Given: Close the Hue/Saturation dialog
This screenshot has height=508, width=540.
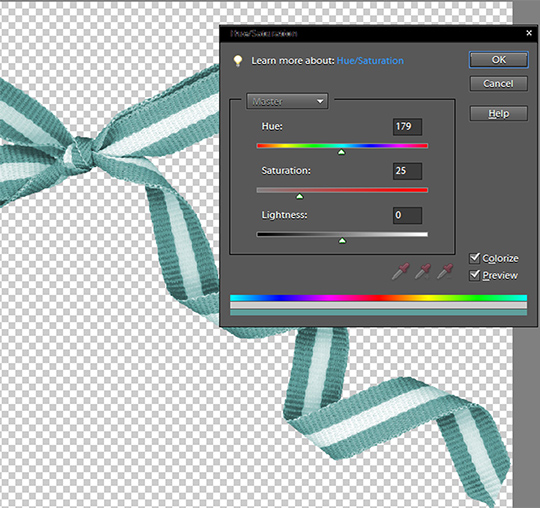Looking at the screenshot, I should pyautogui.click(x=529, y=33).
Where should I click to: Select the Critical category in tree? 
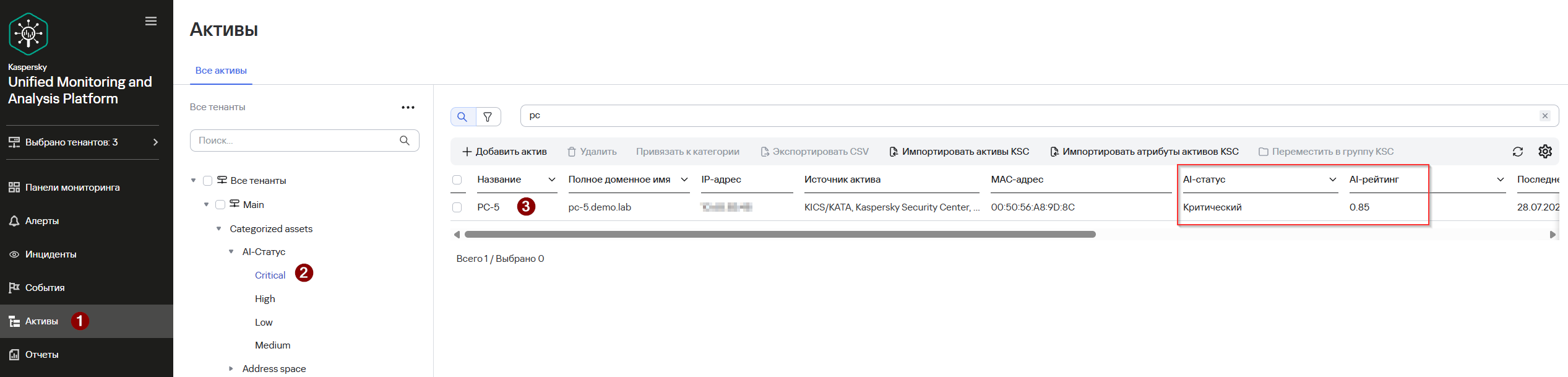(x=270, y=275)
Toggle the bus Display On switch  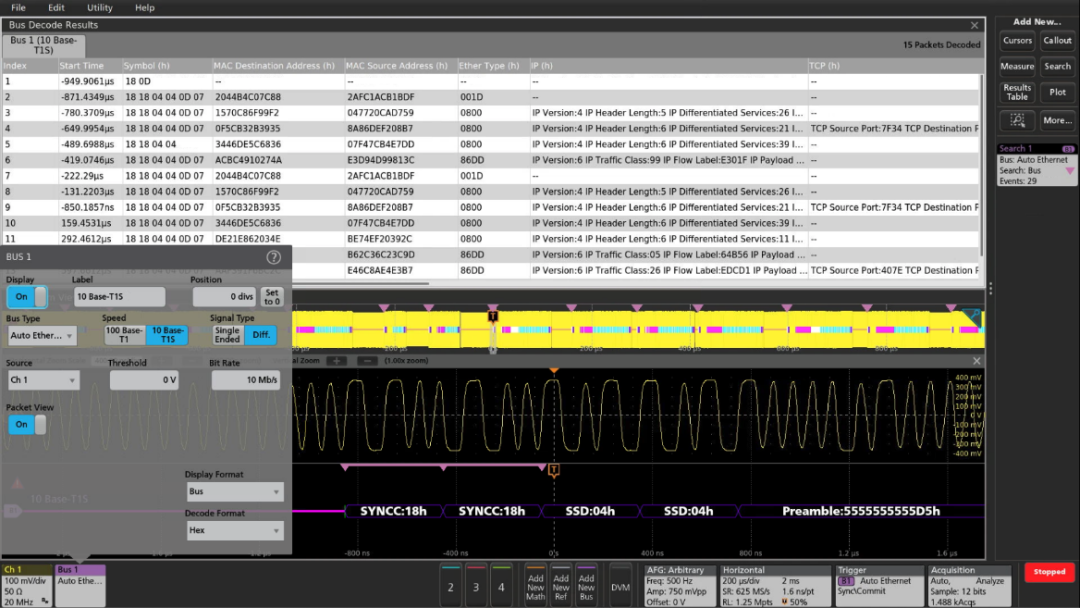(27, 297)
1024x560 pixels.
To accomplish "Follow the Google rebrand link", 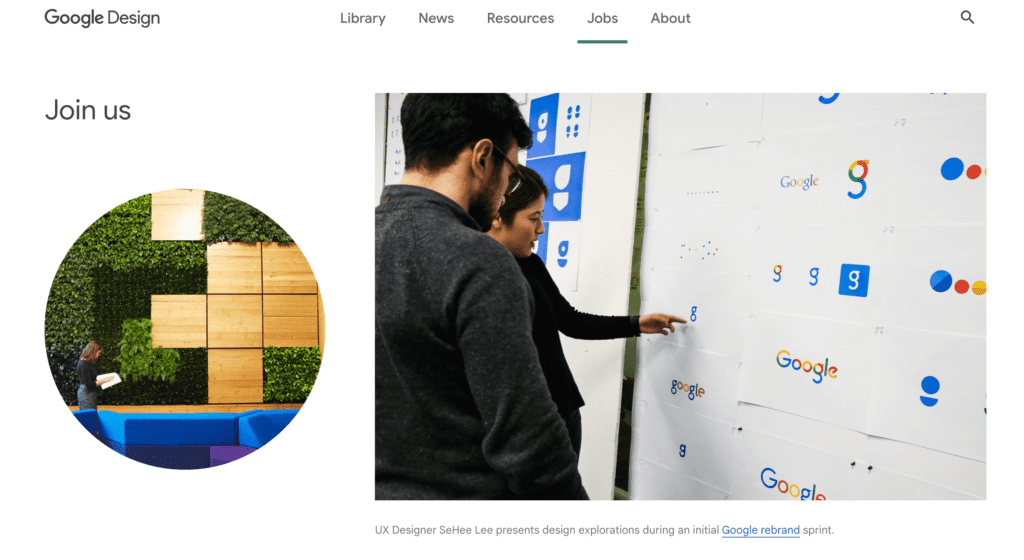I will point(760,530).
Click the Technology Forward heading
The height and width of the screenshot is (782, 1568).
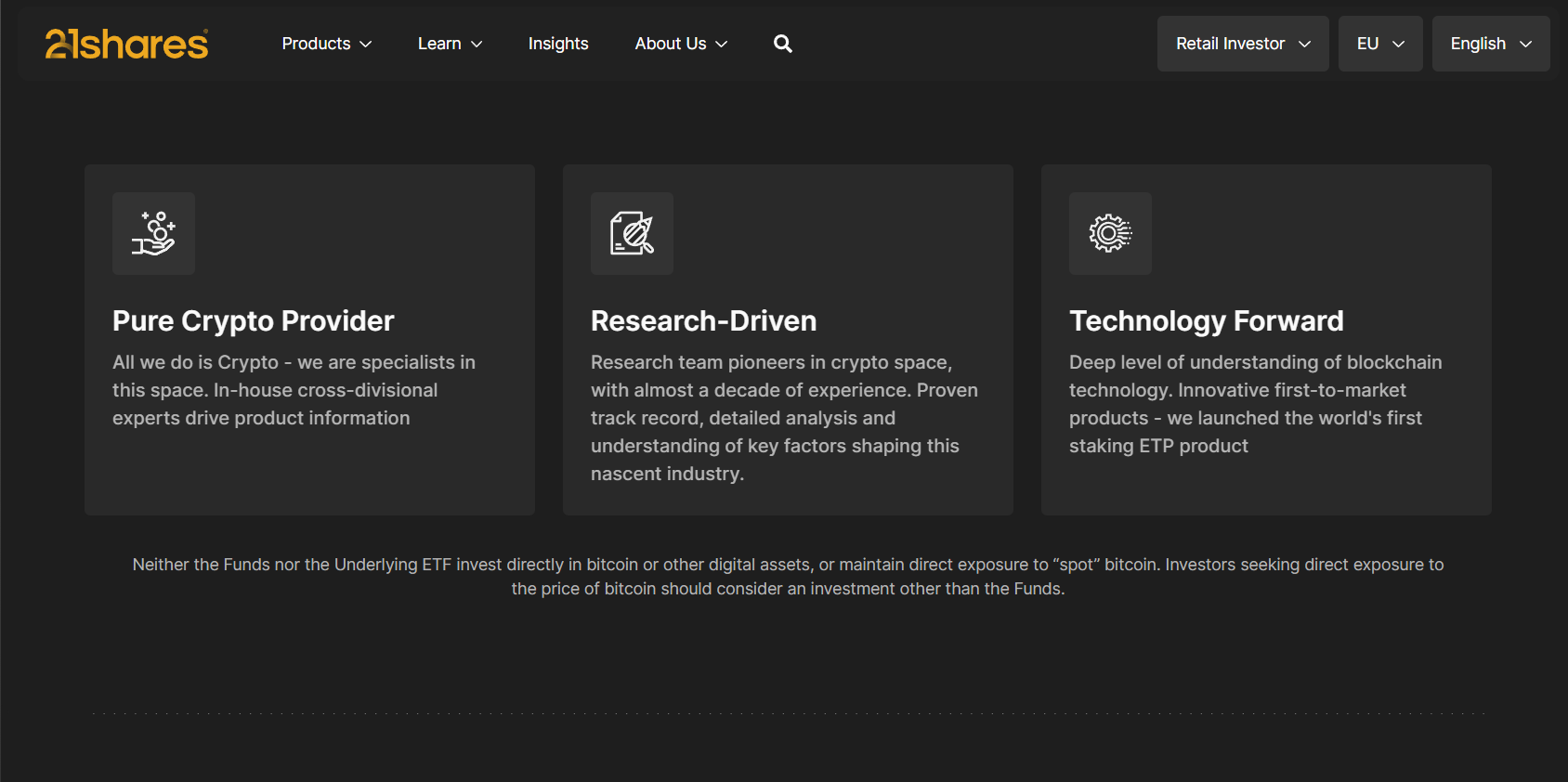(x=1206, y=320)
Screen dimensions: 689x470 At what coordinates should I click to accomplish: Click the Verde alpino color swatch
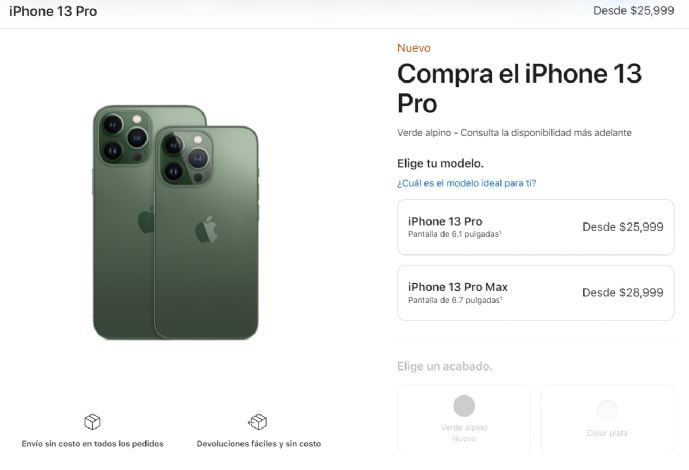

Task statement: Would you write out exactly the lines of the data from the one holding "Click the Technology Forward heading" to the final line, both included, with pictures left out?

Reply to the exercise:
Click the Technology Forward heading
The height and width of the screenshot is (782, 1568).
(x=1206, y=320)
Screen dimensions: 689x470 At what coordinates should I click to accomplish: Click the Verde alpino color swatch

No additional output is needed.